🤖 AI Summary
Large language models (LLMs) struggle to autonomously internalize tool-use strategies without access to annotated reasoning trajectories.
Method: We propose a reinforcement learning (RL) framework that relies solely on binary reward signals—assessing structural validity and functional correctness—eliminating the need for supervised fine-tuning or strong-model distillation. Leveraging Qwen-2.5-Instruct as the base, we develop the Nemotron-Research-Tool-N1 series (7B/14B) and employ rule-guided RL to enable end-to-end acquisition of structured reasoning and tool interaction capabilities.

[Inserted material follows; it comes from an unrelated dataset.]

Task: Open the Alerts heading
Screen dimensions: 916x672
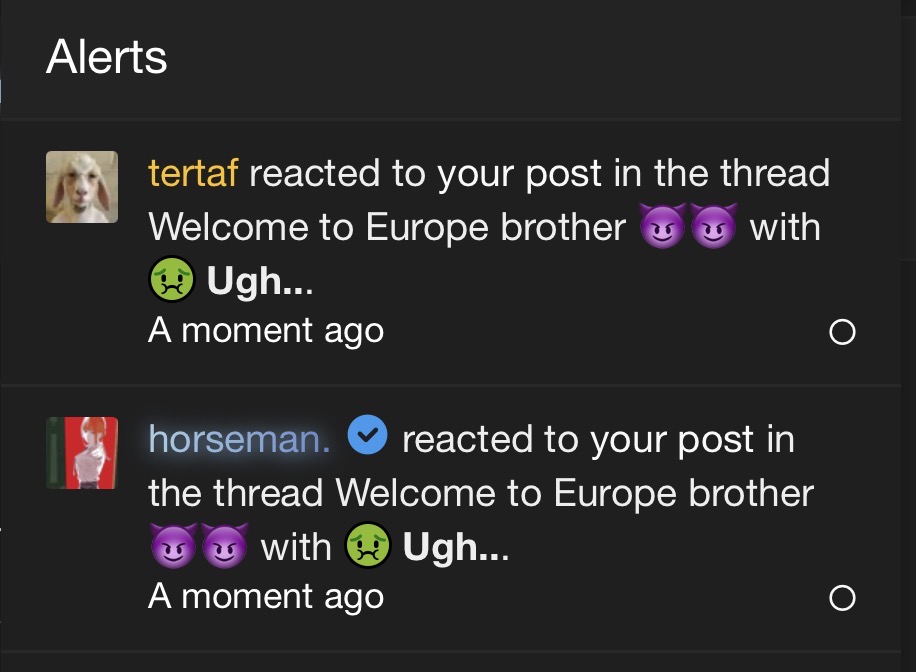Action: click(106, 57)
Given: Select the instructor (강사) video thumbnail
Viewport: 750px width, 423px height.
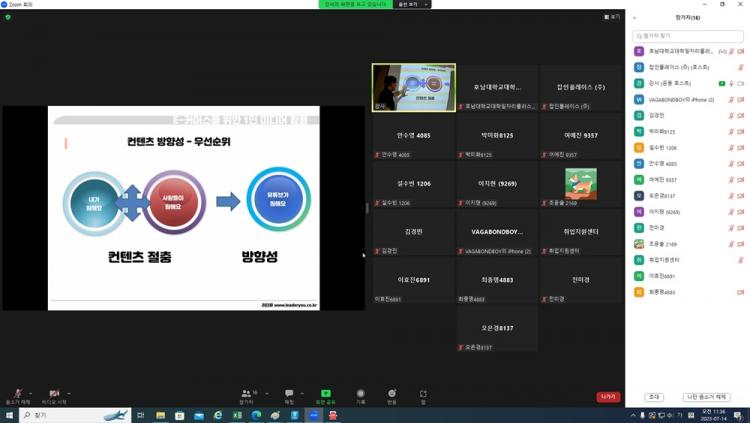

Contribution/Results: To our knowledge, this is the first approach to achieve internalization and generalization of tool-use policies without explicit reasoning annotations or trajectory-level supervision. Our models achieve state-of-the-art performance on BFCL and API-Bank benchmarks, significantly outperforming GPT-4o. These results demonstrate that lightweight, binary reward signals can effectively drive the emergence of advanced reasoning and tool-integration capabilities in LLMs.
📝 Abstract
Enabling large language models with external tools has become a pivotal strategy for extending their functionality beyond text generation tasks. Prior work typically enhances tool-use abilities by either applying supervised fine-tuning (SFT) to enforce tool-call correctness or distilling reasoning traces from stronger models for SFT. However, both approaches fall short, either omitting reasoning entirely or producing imitative reasoning that limits generalization. Inspired by the success of DeepSeek-R1 in eliciting reasoning through rule-based reinforcement learning, we develop the Nemotron-Research-Tool-N1 series of tool-using language models using a similar training paradigm. Instead of restrictively supervising intermediate reasoning traces distilled from stronger models, Nemotron-Research-Tool-N1 is optimized with a binary reward that evaluates only the structural validity and functional correctness of tool invocations. This lightweight supervision allows the model to autonomously internalize reasoning strategies, without the need for annotated reasoning trajectories. Experiments on the BFCL and API-Bank benchmarks show that Nemotron-Research-Tool-N1-7B and Nemotron-Research-Tool-N1-14B, built on Qwen-2.5-7B/14B-Instruct, achieve state-of-the-art results, outperforming GPT-4o on both evaluations.